--- Task requirements ---
Check each line below for the word "pixels" and give the count alone.

(Screenshot grounding data)
──────────
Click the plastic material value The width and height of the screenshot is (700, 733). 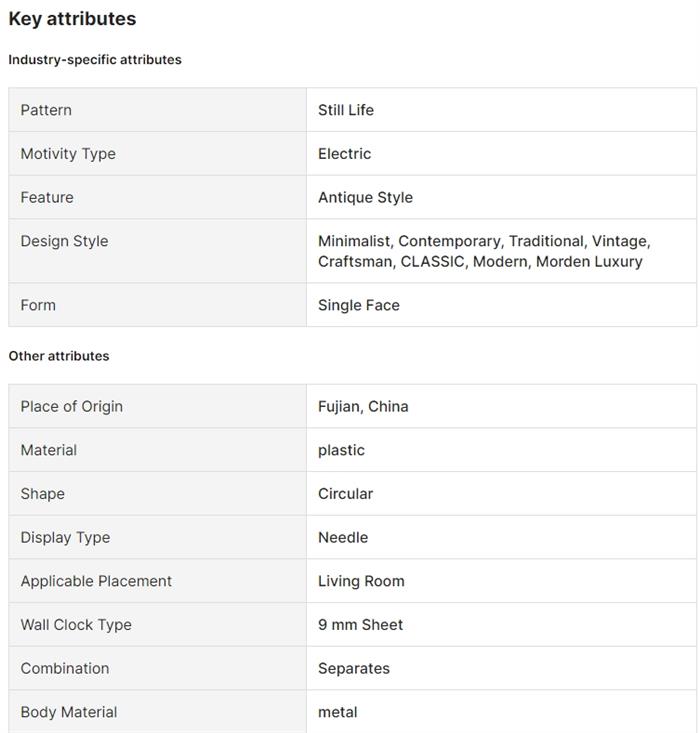point(341,451)
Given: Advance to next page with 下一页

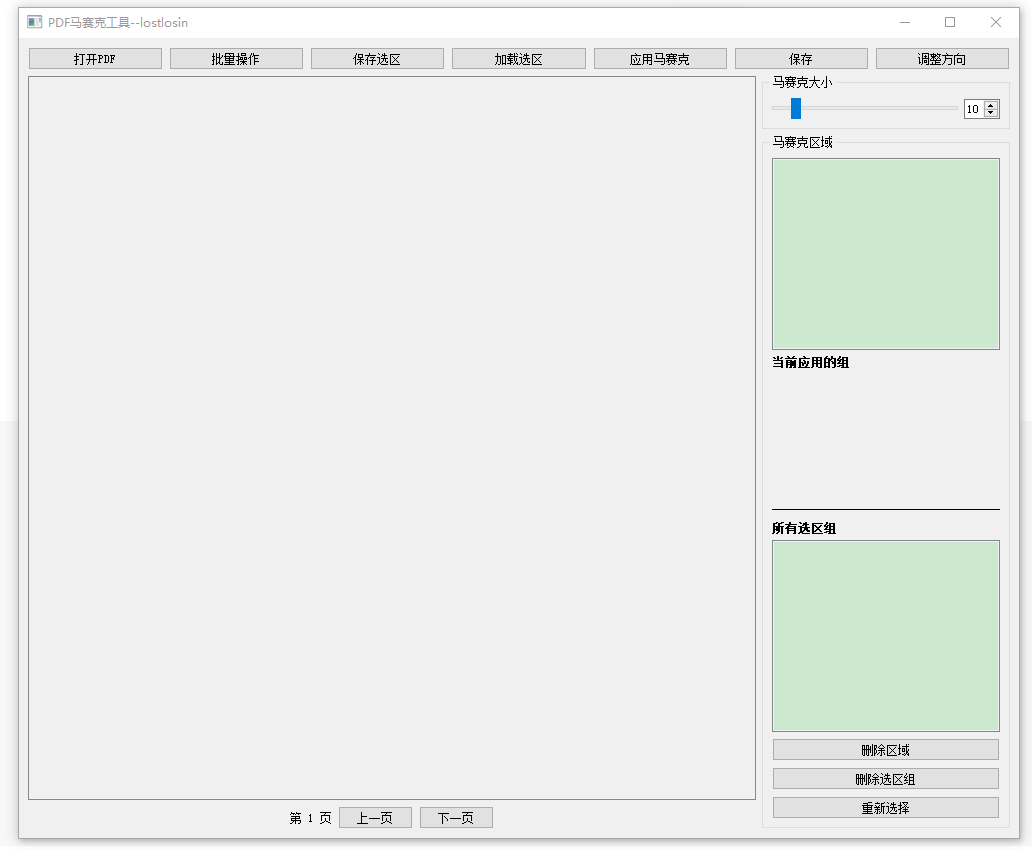Looking at the screenshot, I should tap(456, 817).
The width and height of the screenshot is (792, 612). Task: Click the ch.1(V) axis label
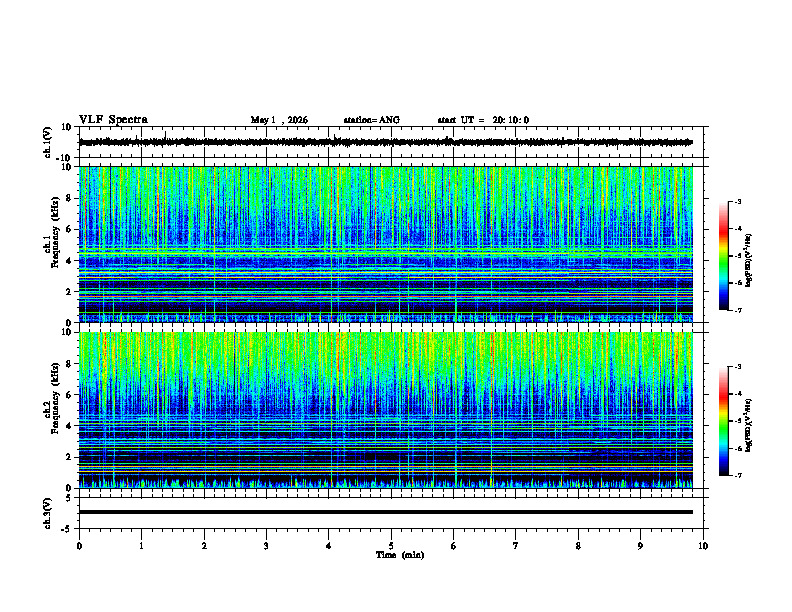(x=48, y=143)
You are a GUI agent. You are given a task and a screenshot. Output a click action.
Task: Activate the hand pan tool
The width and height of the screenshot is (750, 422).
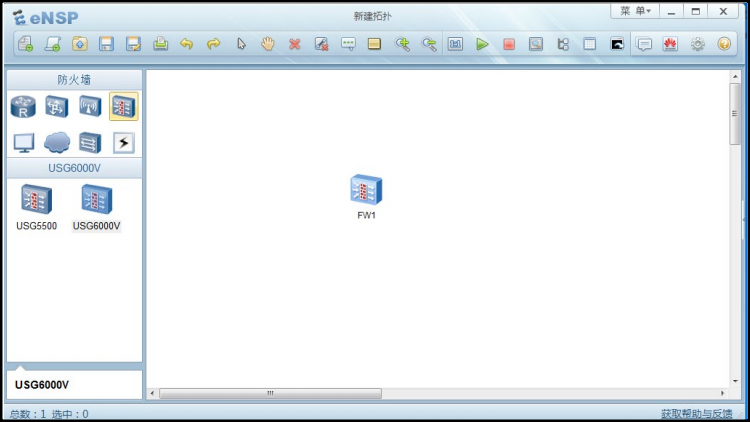pos(267,44)
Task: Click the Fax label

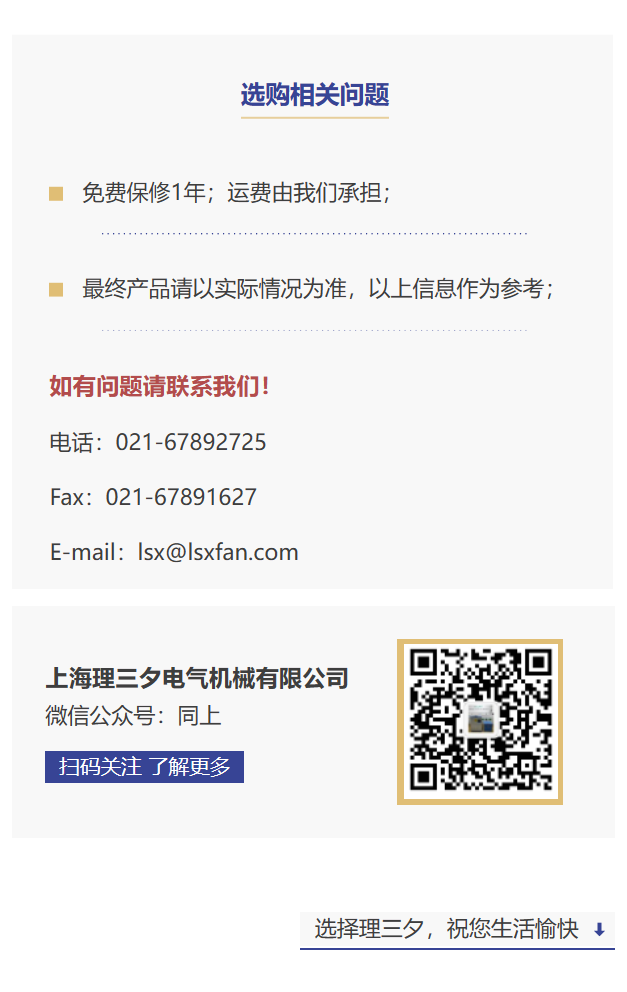Action: tap(66, 497)
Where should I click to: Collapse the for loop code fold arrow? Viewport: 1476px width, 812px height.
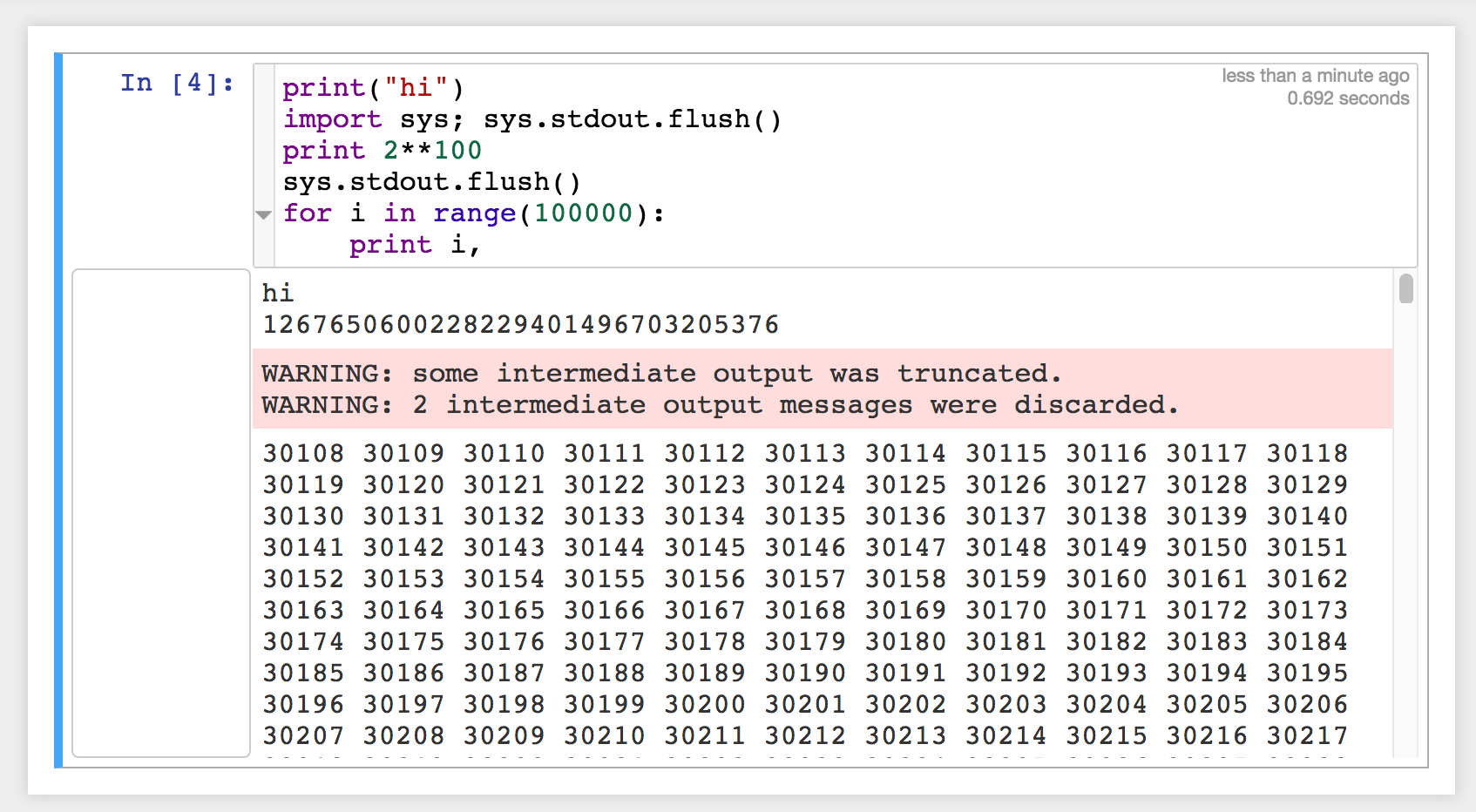click(263, 214)
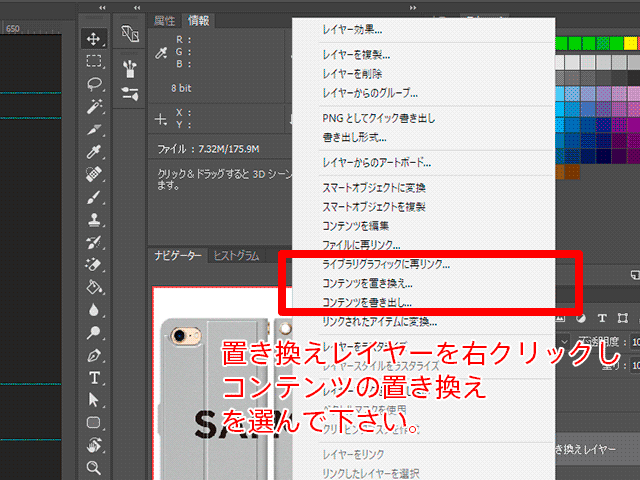This screenshot has width=640, height=480.
Task: Choose the Lasso tool
Action: pyautogui.click(x=94, y=83)
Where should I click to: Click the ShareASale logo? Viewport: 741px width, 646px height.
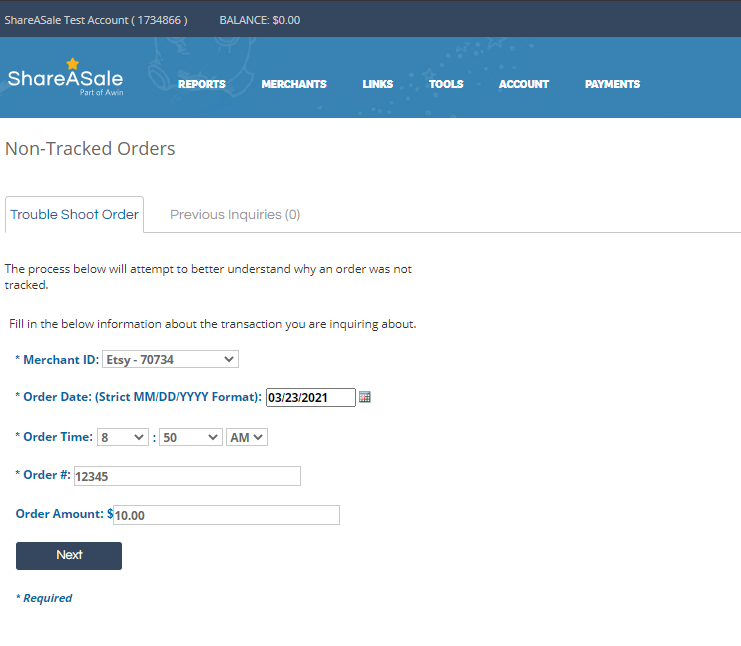(x=65, y=79)
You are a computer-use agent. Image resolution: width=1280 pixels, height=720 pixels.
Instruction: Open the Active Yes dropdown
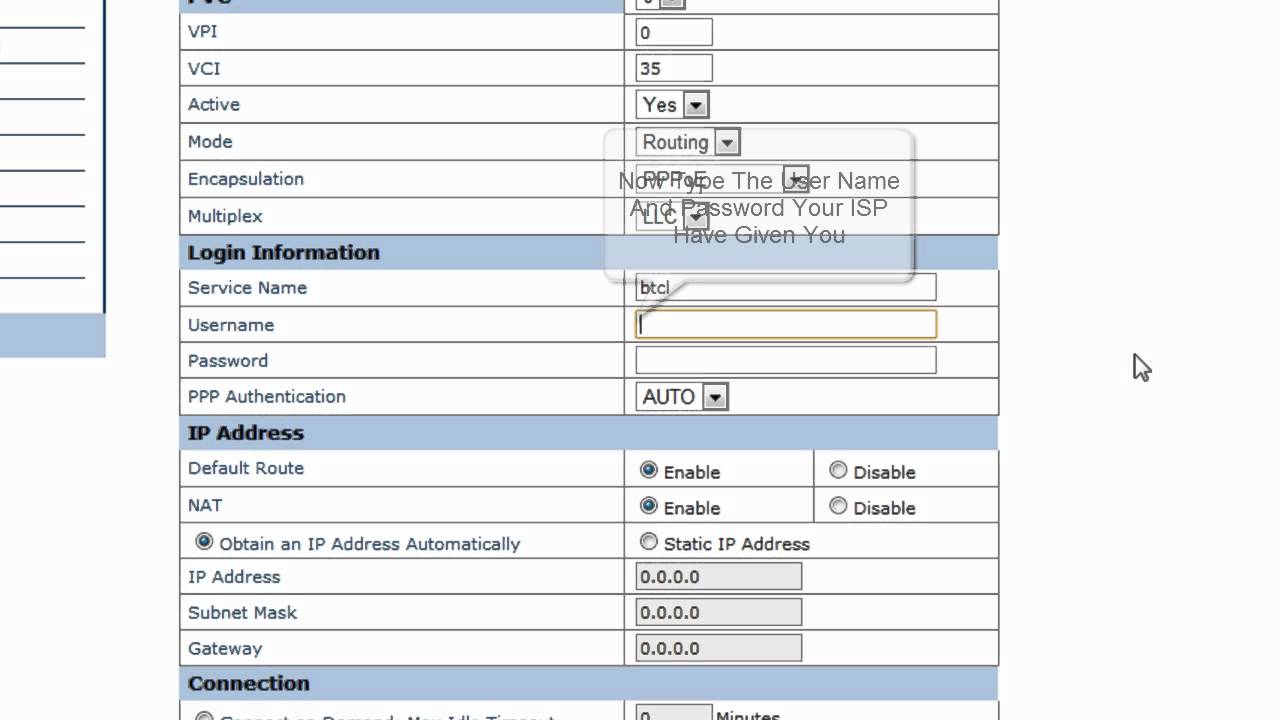click(x=696, y=105)
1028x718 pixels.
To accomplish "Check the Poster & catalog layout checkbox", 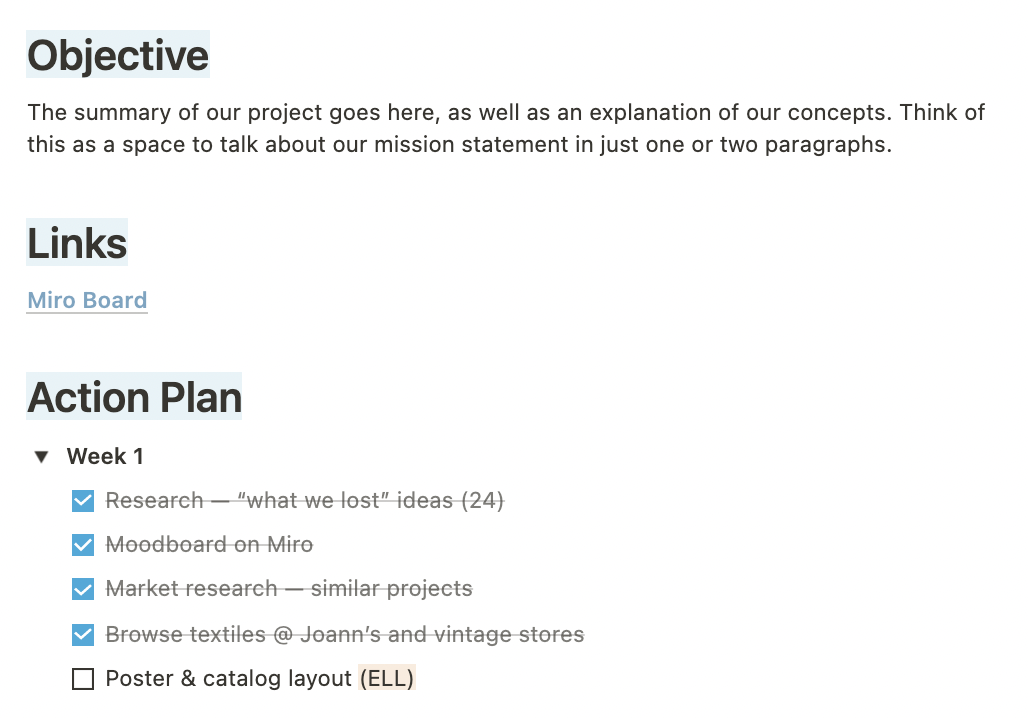I will coord(83,679).
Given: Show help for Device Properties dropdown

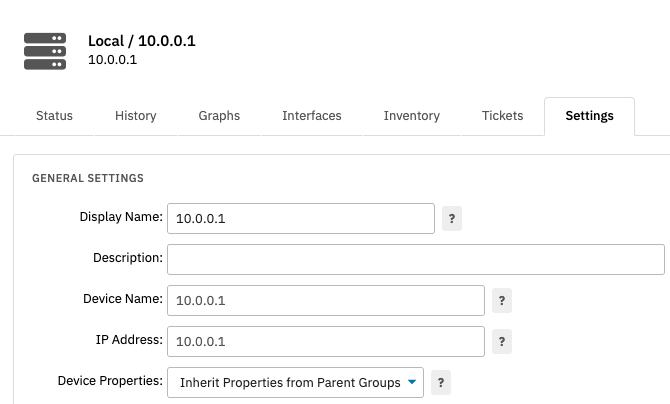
──────────
--- Worked solution ---
2